Careful with the grade of cable. Outdoor can be anything from UV proof CAT5 to gel filled, armored, thick jacket, and shielded cable. A non-penetrating (extra thick) outer jacket is probably all you'll need.
Note that most UBNT PoE is not 802.3af compliant and is therefore non-standard. This is not really a problem, just a warning to be careful what you plug into the device. Ubiquiti claims that they went this route to save costs.
Think about using some kind of tubular feed through. Don't forget the drip loop on the outside. Nail the cable to the wall with something like this:
Black is probably better than white for UV resistance.
You don't need an ethernet switch here unless you want wired internet access in the garage. The easiest way is to just attach an RJ45 plug to the end of some more CAT5. Plug it into the PoE adapter and continue to run the cable into the house.

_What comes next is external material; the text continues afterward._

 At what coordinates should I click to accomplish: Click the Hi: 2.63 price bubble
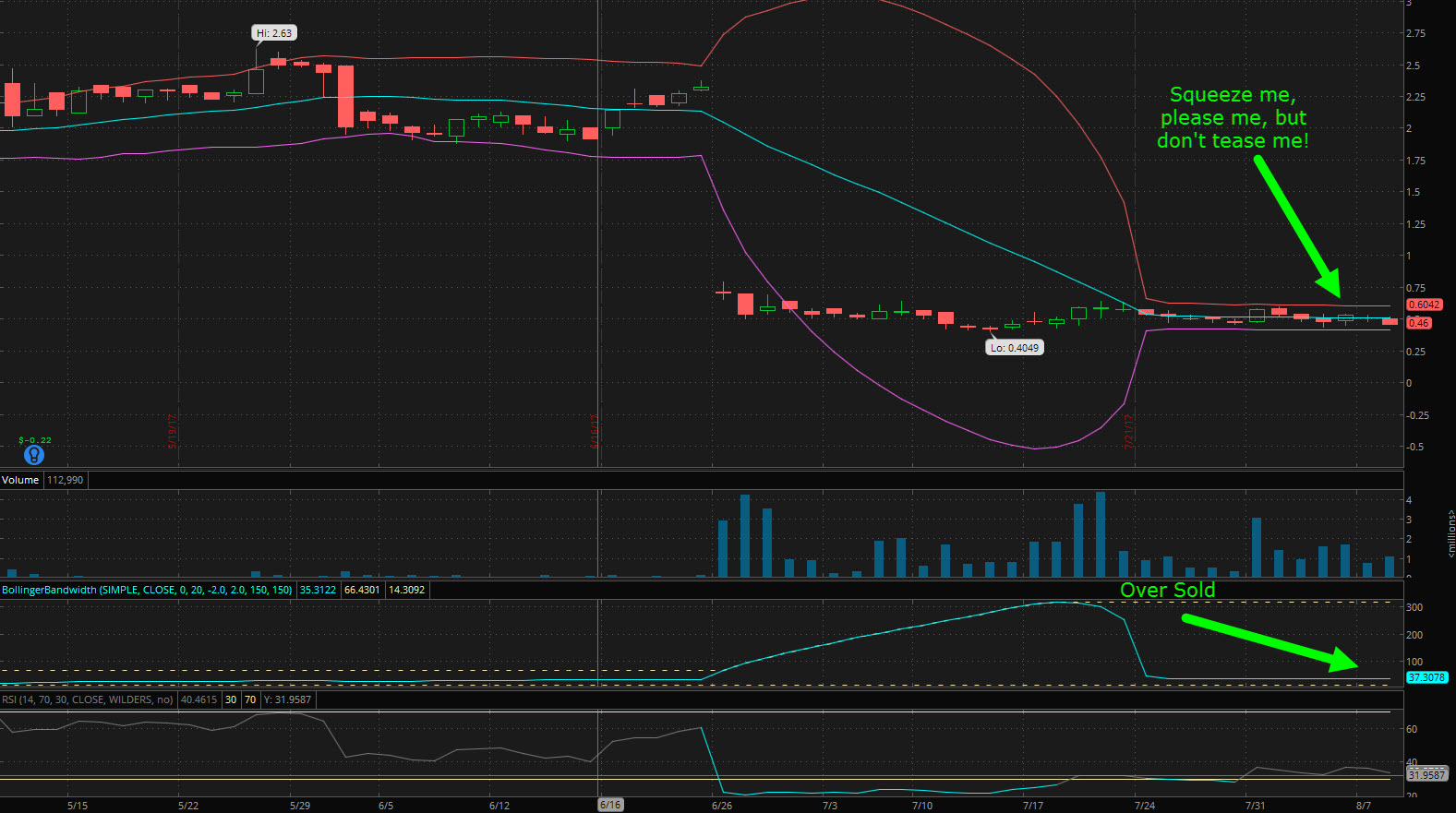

However, if you want ethernet in the garage, there's an IP layout problem. The cable run between the UBNT M2 and the WRT54G WAN port will have a single IP address from the ISP on it (if you turn off NAT in the UBNT M2). If you install an extra ethernet switch in this line, there's only one IP address for 2 devices to fight over, which won't work. The right way(tm) to run ethernet in the garage is to bring a 2nd cable back from a LAN port on the WRT54G back to the garage for users. I wouldn't bother.
I don't really have any favorite ethernet switches. I like Netgear switches because of the metal case, which is easier to mount and tends to survive better than plastic cases. Netgear also tends to use 12V power supplies, which I find more reliable than 5V power supplies. 12V is also better for battery backup (12v gel cell and charger). However, even the 12V supplies have problems:
If you must... I would still suggest running 2 cables.

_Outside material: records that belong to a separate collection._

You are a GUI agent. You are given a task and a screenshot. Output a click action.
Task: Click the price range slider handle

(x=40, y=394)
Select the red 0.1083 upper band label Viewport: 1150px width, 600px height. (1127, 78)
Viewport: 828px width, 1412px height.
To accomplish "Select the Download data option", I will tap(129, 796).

Incidentally, I've found a LAN cable continuity tester especially useful for catching my wiring errors.
Close. One CAT5 cable from the PoE adapter in the garage to the WAN (internet) port of the WRT54G. The rest of the house wiring originates from the LAN ports on the WRT54G. The 2nd CAT5 cable, going back to the garage, goes to one of the WRT54G LAN ports, and might be used run a 2nd wireless access point.

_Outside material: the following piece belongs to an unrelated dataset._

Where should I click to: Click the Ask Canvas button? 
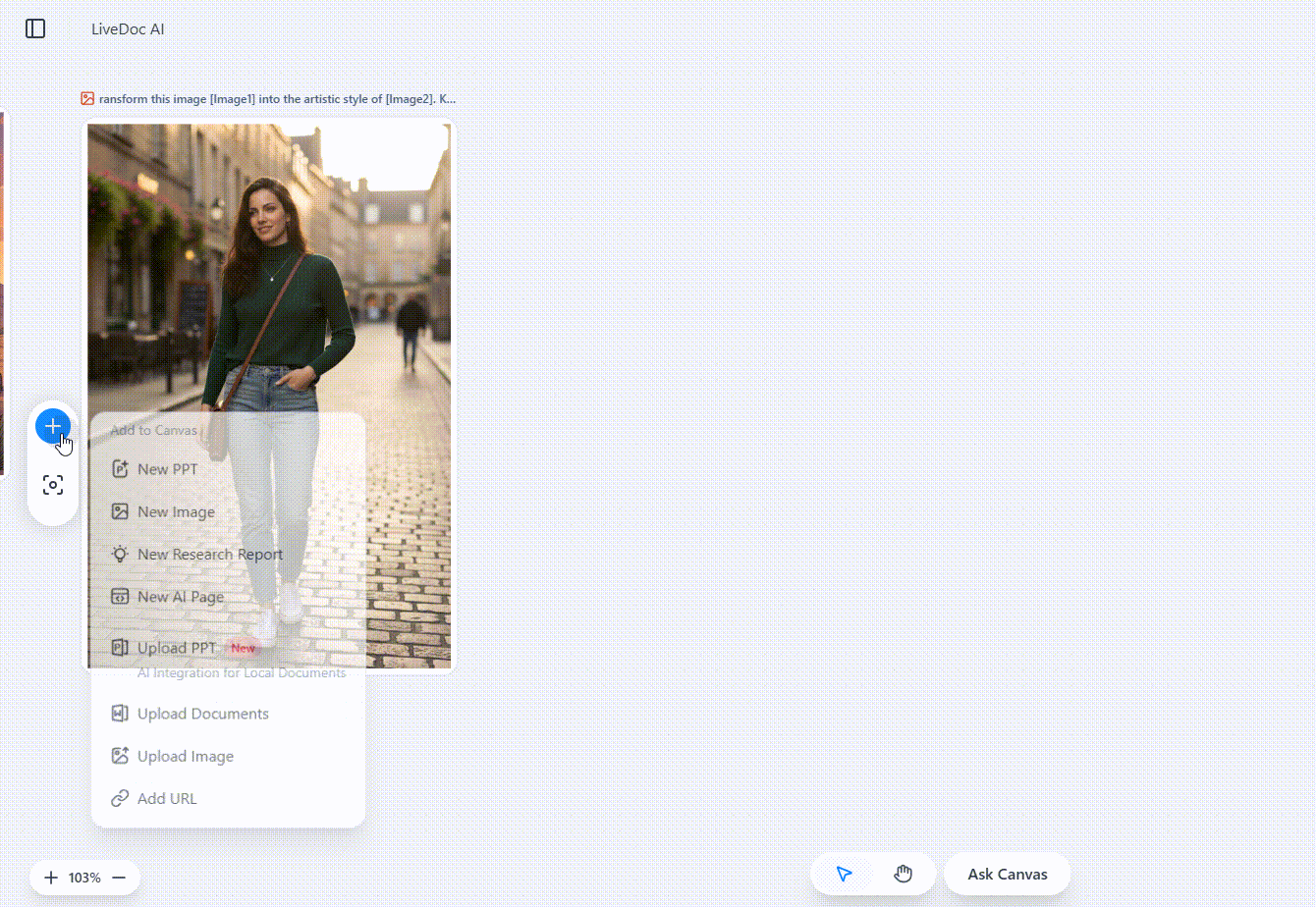[x=1007, y=873]
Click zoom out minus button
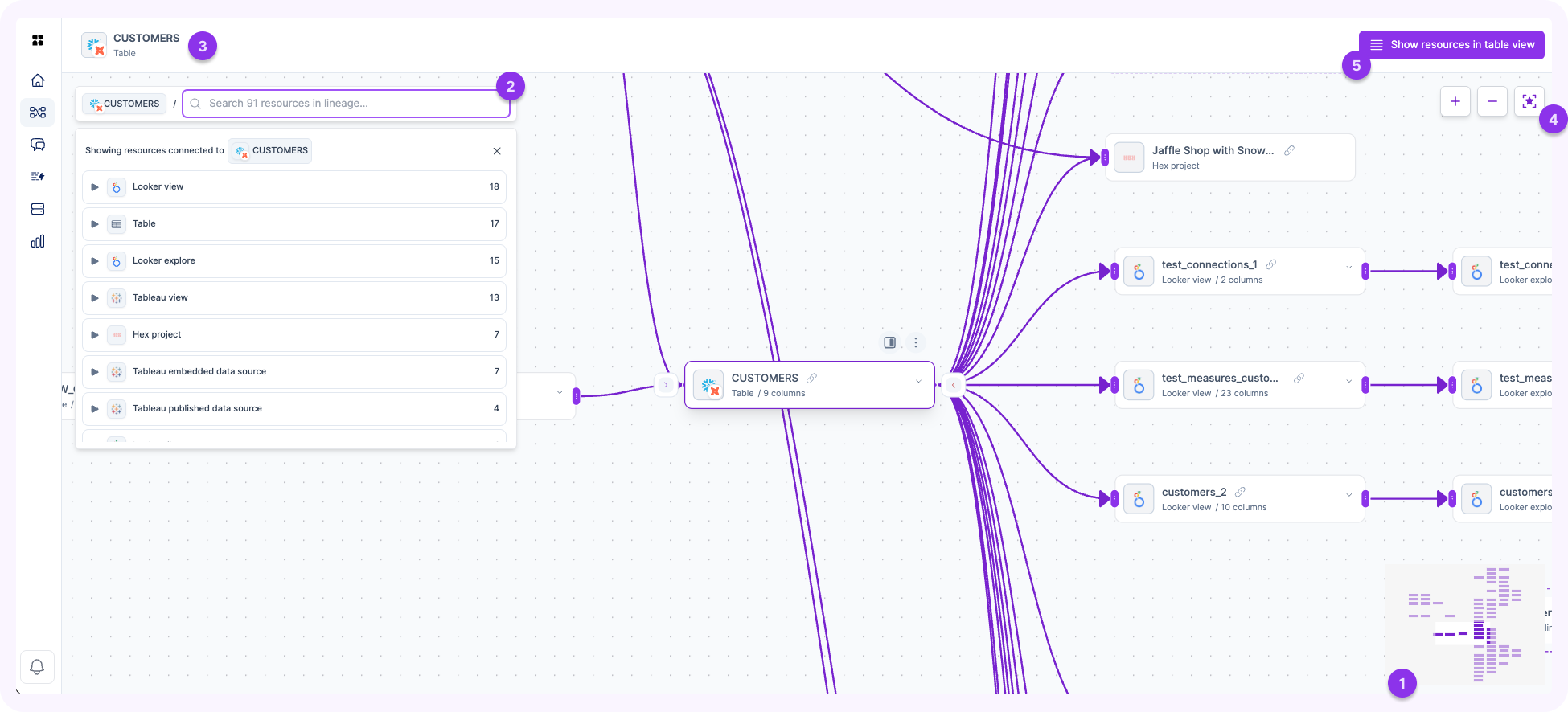Viewport: 1568px width, 712px height. pos(1492,101)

I'm assuming this ethernet switch is in the same general area as the WRT54G. Essentially, it's a port expander. My guess is about 8 ports minimum. 16 ports doesn't cost that much more.
See my comments on the cable run between the PoE adapter in the garage and the WRT54G WAN (internet) port. It should not have any additional devices connected to this run. ALL (and I do mean ALL) user devices connect either to the 4 LAN ports on the WRT54G, or the ports on the nearby 8/16 port ethernet switch. That puts them all on the same side of the router.
Well, I can make a drawing and post it if necessary, but I think the previous paragraph is clear enough. It would easier if you did the necessary documentation (because I'm lazy).
Mostly yes. However, it's difficult to offer advice when you severely limit your descriptions. I like numbers. Model numbers, distances, sizes, lengths, distances, heights, and all the other stuff it takes to make real calculations. The quality of the answers you receive will largely depend on the quality of the numbers that you supply.